Selected excerpt below:
Information structure is a pretty broad subject, but there are two basic ideas that are especially important when you're talking about word order: topic and focus. The topic of a sentence is, roughly speaking, "what the sentence is about". Usually, a sequence of sentences will have the same topic, or at least closely related topics. But sometimes you'll want to change topics between sentences, or to contrast two topics with one another — and speakers will tend to mark the new topic in some way when they do this.

English actually does mark topic changes using word order, at least some of the time. In passages like these...

Mary likes beans. Me, I can't stand them.

Mary likes beans. Lentils, she doesn't like so much.

...the left-dislocated word in the second sentence ("me" or "lentils") is marking a change in topic: "Okay, we were talking about beans before, but now we're gonna switch gears and talk about lentils for a while."

The other important idea is focus. Focus actually has a bunch of different uses (see the Krifka article I linked up above for the gory details) but one of the biggest uses is to mark the answers to questions. In English we use prosody to mark focus, like so:

"Who likes beans?"
"MARY likes beans."

"How does Mary feel about beans?"
"Mary LIKES beans."

"What does Mary like to eat?"
"Mary likes BEANS."

But some languages use word order to mark focus too.

So let me give some examples from K'ichee', which is a "free word order" language that I've studied for a while. Default word order in K'ichee' is VOS, so the standard way of saying "Mary likes beans" would look like this:

Karaj kinaq' ra'l Mari'y "Mary likes beans" (literally "Likes beans miss Mary")
End of Selected excerpt.
Data listing below:
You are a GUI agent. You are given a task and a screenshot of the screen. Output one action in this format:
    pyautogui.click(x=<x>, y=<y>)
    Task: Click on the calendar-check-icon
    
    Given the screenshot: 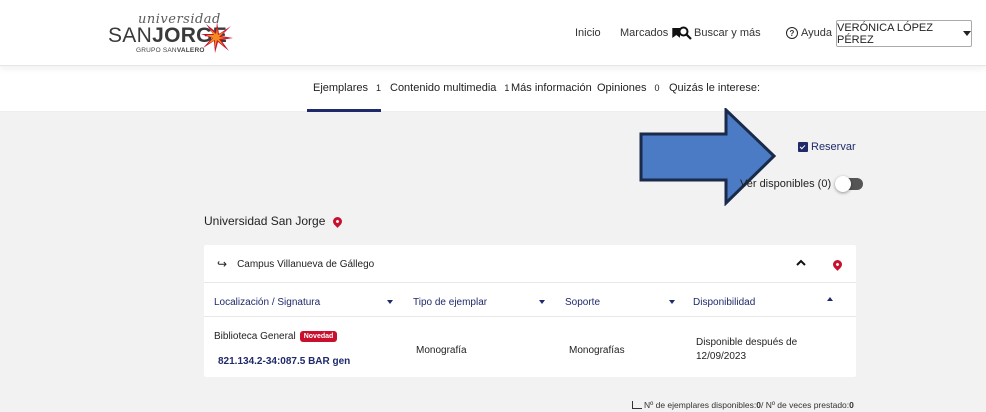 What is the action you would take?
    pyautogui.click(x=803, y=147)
End of Data listing.
Data listing below:
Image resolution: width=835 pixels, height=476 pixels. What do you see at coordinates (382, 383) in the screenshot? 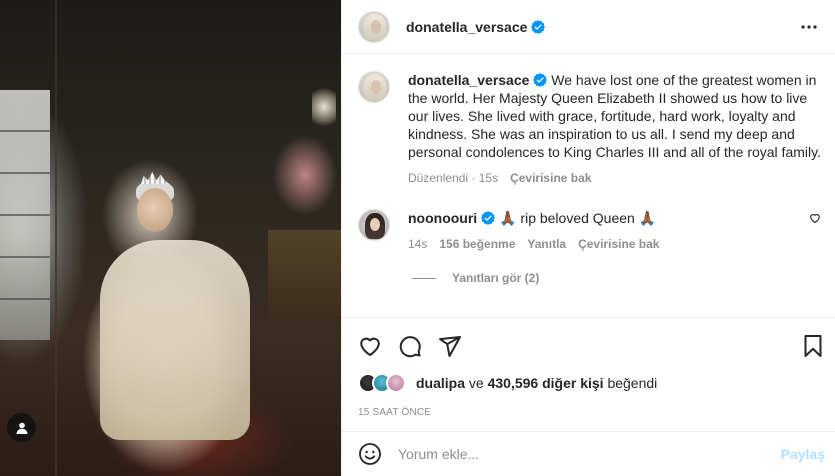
End of Data listing.
• **Description of the task**: Can you duplicate the passage on topic and focus, beginning at the words that contain "English actually does" and stopping after "can't stand them."? Rely only on the passage on topic and focus, not on the items.

• **Answer for the task**:
English actually does mark topic changes using word order, at least some of the time. In passages like these...

Mary likes beans. Me, I can't stand them.